Никто ему вслед не посмотрел, никто на него не оглянулся. Так и отправился он, не попав в ногу с веком, от тех мест домой. Хладнокровно пошел он, вечернюю французскую газету купил по дороге — опять объявления читать. Припомнились ему кое-какие прежние победы на житейском фронте, да уж очень давнишние, о них распространяться не стоит.

В тот день ближе к ночи я его встретил.

— Что, Герасим Гаврилович, как дела? Как с мосью Рено личные ваши отношения?

— Прерваны отношения.

— Как здоровье вообще и в частности?

— Глаза болят третий день, режет мне глаза дневное освещение.

— Что так?

Тут он мне все и рассказал.

— Как, — говорит, — Гриша, слышал ты нечто подобное? Или, может, в газетах читал?

Я подумал с минуту. Говорю:

— И не слышал, и не читал. В газетах теперь все больше, наоборот, про выдающиеся подбородки пишут, про то, как люди жизнь достигают. А про вас, боюсь, никто, пожалуй, и читать не станет.

И никакой жалости не почувствовал я в тот момент. Жалость мы вместе с багажом тогда в Севастополе оставили.

1929

Здесь плачут

Был Национальный праздник на Национальной площади. Был вечер 14 июля сего года.

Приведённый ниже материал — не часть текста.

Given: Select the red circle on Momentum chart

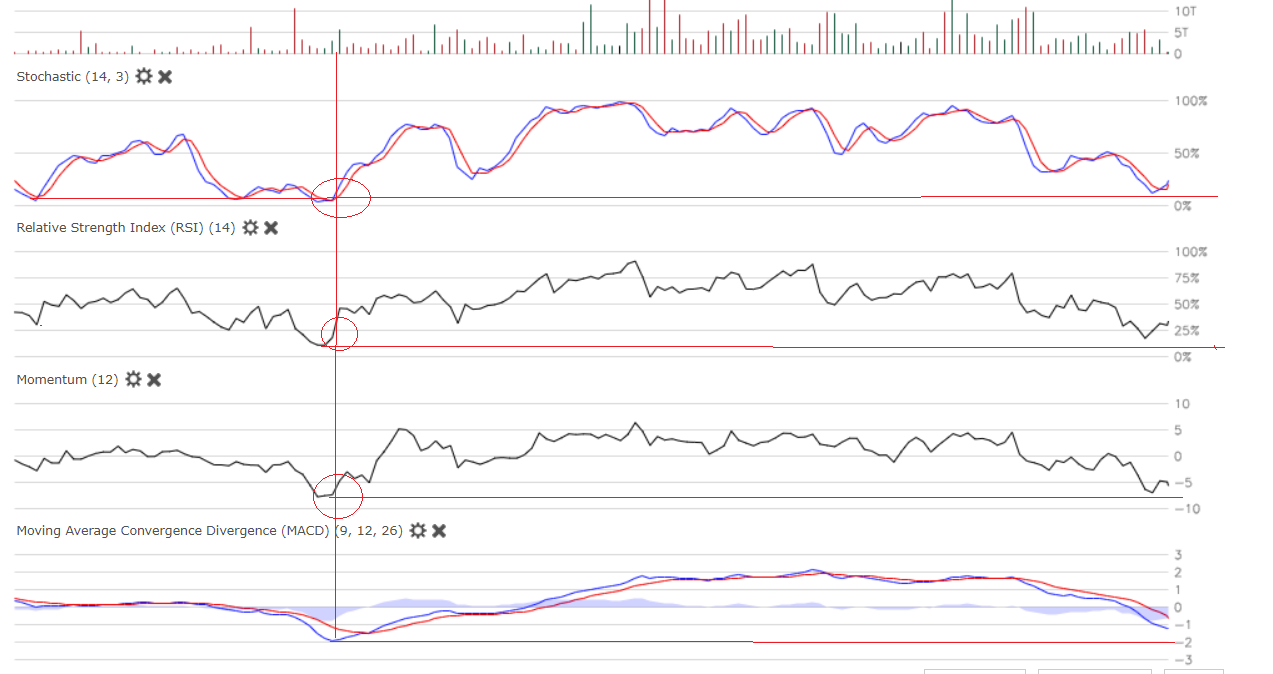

Там, где на заходе солнца обычно сидят наши и крутят пальцами или гуляют, беседуя, был устроен помост. Там сидел оркестр из четырех человек, заранее подрядившихся играть весь вечер один-единственный вальс. Грустно и громко бил барабан, кружились парочки, густой стенкой стояли зрители: было на что посмотреть.

На сей раз парочки были настоящие, танцевали кавалер с барышней; попадались, правда, и кавалеры по двое, но редко, и на них мало кто обращал внимание.

Танцевал местный лев — не удалось мне узнать, чем этот лев себе на жизнь зарабатывает, — танцевал китаец, надев канотье на правый глаз, танцевало мое начальство, мой контрометр в голубых подтяжках, между прочим — член французской компартии.

А остальная беспартийная публика, вперемежку с арабами, стояла в кружок, вытянув руки по швам.

И много было в этой публике дорогих и даже бесценных лиц, выбритых не только по случаю Национального праздника, но и по случаю воскресенья. Проборы шли по головам светлым шнурочком и, заворачивая в восьми с половиной сантиметрах над ухом, огибали макушку вольной линией, опускаясь к крахмальному воротничку. Крахмальный воротничок чистоты самой первой стоял как вкопанный, чего как раз нельзя было сказать о галстуке, изгибавшемся и извивавшемся почем зря на груди немало претерпевшего человека. Компле вестон синего, а то и черного цвета, схваченный в талии незаметным стежком портного, облегал подчас самые кавалерийские формы, так что иному становилось за носителя компле вестона гордо. Начищенные башмаки и пестрого рисунка носки были менее видны по причине сумерек. Сами же бесценные лица были, как всегда, несколько бледны и одутловаты от тяжелых забот и не бог весть какого питания. Даже в праздник не видно было в них счастливой сытости, а все больше проглядывали нервы. Лица ходили по площади, то отсюда, то оттуда, поглядывая на танцы. Темнело небо, дома заволакивались вечерней серостью. Барабан бил грустно и хорошо.

Мы сидели втроем, Щов, Петруша и я, под холщовым высоко подтянутым навесом «Кабаре». Петруша, собственно дорогой мой Петр Иванович, никак не мог согласиться со Щовым, одноротником своим, относительно того, где оба они находились под утро 23 декабря девятнадцатого года. И если по сю сторону известной крепости Б., то почему с ними не было полковника Маймистова? Спор продолжался в тот день с утра, с небольшими перерывами.

— Гриша, скажи ты ему, — кричал мне Петруша, Петр Иванович, — что же ты молчишь? Подтверди, что в тот день он пьян был и потому у него воспоминания мотыльком вылетели. Ведь если бы мы стояли по сю, не отлучился бы Маймистов в штаб, упрямая душа, сидел бы он с нами, как самый наш неразлучный друг.